Does Minnesota Really Have More Shoreline Than California?
Sure, Minnesota may be the Land of 10,000 Lakes but is it really true that we have more shoreline than the entire state of California?
I have to confess my curiosity about Minnesota and its 10,000 Lakes probably stems from my having grown up and lived in Wisconsin for my entire life before moving here nearly 10 years ago.
But Wisconsin has more lakes than Minnesota right? Not so fast.
Not so fast. If you're not familiar, many Wisconsinites, and I used to be one of them, believe -- falsely -- that Wisconsin actually has MORE lakes than Minnesota. THIS story shows why that's not true-- because Minnesota defines a lake as a body of water 10 acres or bigger. Wisconsin doesn't, and also counts 'flowages' (wide, shallow parts of rivers) as lakes. But using the 10-acre minimum, Minnesota definitely has more lakes.
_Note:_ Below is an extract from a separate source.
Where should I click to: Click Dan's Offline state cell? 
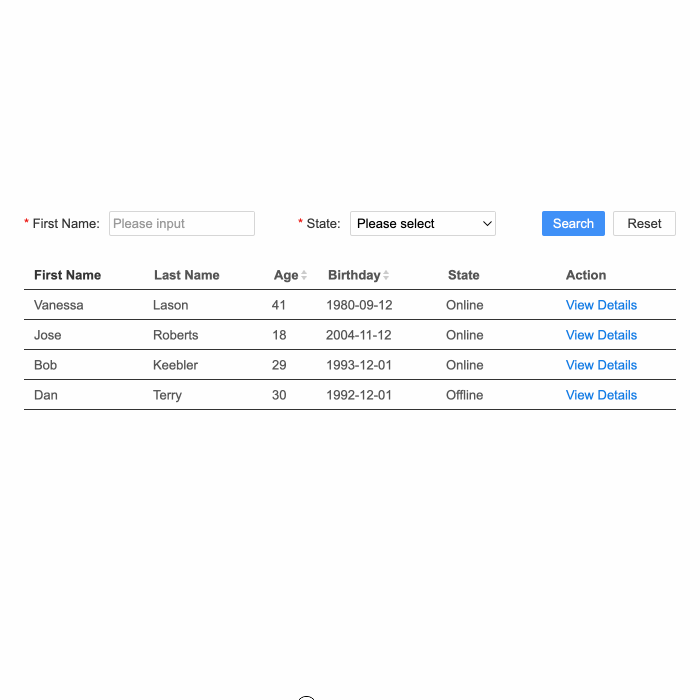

Okay, so what about Minnesota vs California?
Forget Wisconsin, though. Because when I first moved here, I remember seeing a commercial for Minnesota's official state division of tourism, Explore Minnesota, around the same time I moved here that claimed Minnesota had more shoreline than CALIFORNIA does. Check it out:
So, it must be true, right? I mean, Explore Minnesota wouldn't have used that line in their commercial if it was false, right? I was satisfied with that answer, but according to this MPR News story, Minnesota native Chris Finke wasn't.
A fellow Minnesotan writes a special program to find the answer.
Seeing as he's a computer programmer, he set about writing a program that compiled that shoreline of both states. That's right, he computed the shoreline of ALL of Minnesota's lakes (which actually total 11,842, not 10,000) and compared them to California's shoreline total from lakes, plus the Pacific Ocean as well.
And, as Chris found out, Minnesota DOES have more shoreline than California! Check out the math, according to MPR: Minnesota had a total of 44,926 miles of shoreline, all consisting of lakeshore. California, on the other hand, had 35,477 miles of shoreline, a majority coming from lakeshore (3,427 miles were from ocean shores).
So, even though it seems a little tough to wrap your head around, given that California's entire west coast borders the Pacific Ocean, Minnesota DOES have more shoreline than the Golden State. (And more lakes than Wisconsin too.)